==== Trecho de origem ====

Os israelitas, de modo geral, preocupavam-se mais com o tempo presente, e estarem preparados e aptos para entrarem no mundo vindouro. Sua concepção acerca do inferno e destino dos condenados, após a morte, não influenciou a concepção católica, tanto quanto aconteceu com a mitologia grega e pagã.13
CAPÍTULO II
A DOUTRINA DENTRO DO CATOLICISMO
Definição de “Inferno”
Segundo o Catecismo, o inferno é o “estado de auto-exclusão definitiva da comunhão com Deus e com os bem-aventurados”.14 O inferno também pode ser definido como o “distanciamento eterno de Deus”.15 O “inferno” é também considerado por alguns como sendo uma tradução do termo grego “hades”,16 que designava a morada dos mortos, como visto anteriormente.

==== Dados brutos ====

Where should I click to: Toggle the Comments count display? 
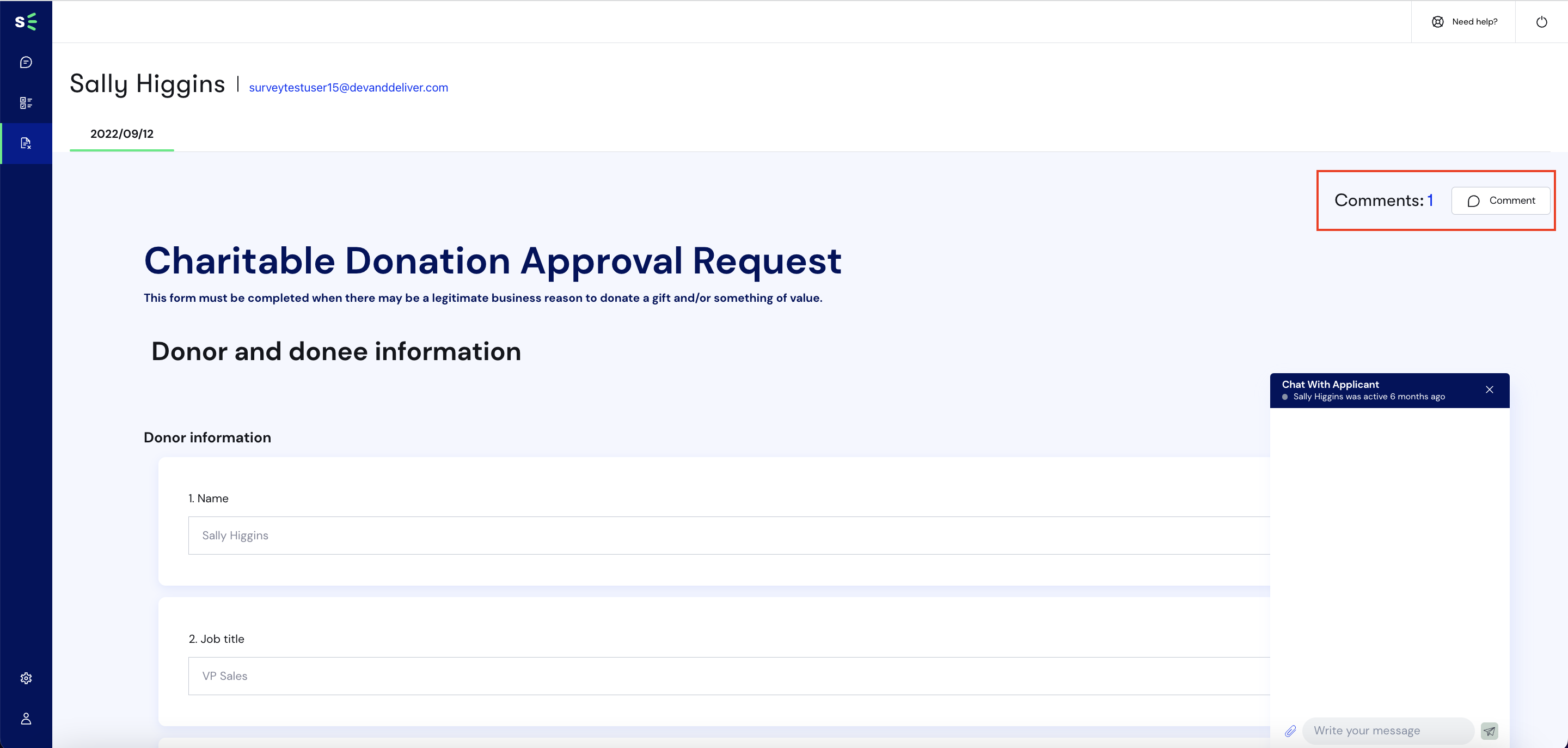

====

Lista de tarefas>
1: Reescreva o trecho sobre a doutrina do inferno, começando em "Os israelitas, de" e seguindo até "como visto anteriormente.", com "Catecismo" trocado por "Catecismo da Igreja Católica".
2: Dê continuidade ao trecho sobre a doutrina do inferno a partir da última frase apresentada.

Respostas por tarefa>
1:
Os israelitas, de modo geral, preocupavam-se mais com o tempo presente, e estarem preparados e aptos para entrarem no mundo vindouro. Sua concepção acerca do inferno e destino dos condenados, após a morte, não influenciou a concepção católica, tanto quanto aconteceu com a mitologia grega e pagã.13
CAPÍTULO II
A DOUTRINA DENTRO DO CATOLICISMO
Definição de “Inferno”
Segundo o Catecismo da Igreja Católica, o inferno é o “estado de auto-exclusão definitiva da comunhão com Deus e com os bem-aventurados”.14 O inferno também pode ser definido como o “distanciamento eterno de Deus”.15 O “inferno” é também considerado por alguns como sendo uma tradução do termo grego “hades”,16 que designava a morada dos mortos, como visto anteriormente.

2:
Hodge assinala que, para os romanistas, o inferno é definido como sendo “o lugar ou estado no qual os anjos apóstatas, e os homens que morrem em um estado de pecado mortal, ou, como também se expressa, da impenitência final, sofrem para sempre o castigo de seus pecados.17
Quem é Enviado ao Inferno?
Na seção anterior, foi exposta a definição clássica católica sobre o inferno, que é o local ou estado para onde vão as almas dos que morrem com pecados mortais. Segundo o Catecismo, “o ensinamento da Igreja afirma a existência e a eternidade do inferno. As almas dos que morrem em estado de pecado mortal descem imediatamente após a morte aos infernos, onde sofrem as penas do Inferno, o fogo eterno”.18 O Catecismo continua declarando que não há predestinação da parte de Deus para que ninguém vá para o Inferno. É necessário, por parte do pecador, uma “aversão voluntária a Deus (um pecado mortal) e persistir nela até o fim”.19
Tendo em vista que a Igreja Católica crê na existência do inferno como sendo o destino para aqueles que cometem pecado mortal,20 serão descritos a seguir estes tais pecados.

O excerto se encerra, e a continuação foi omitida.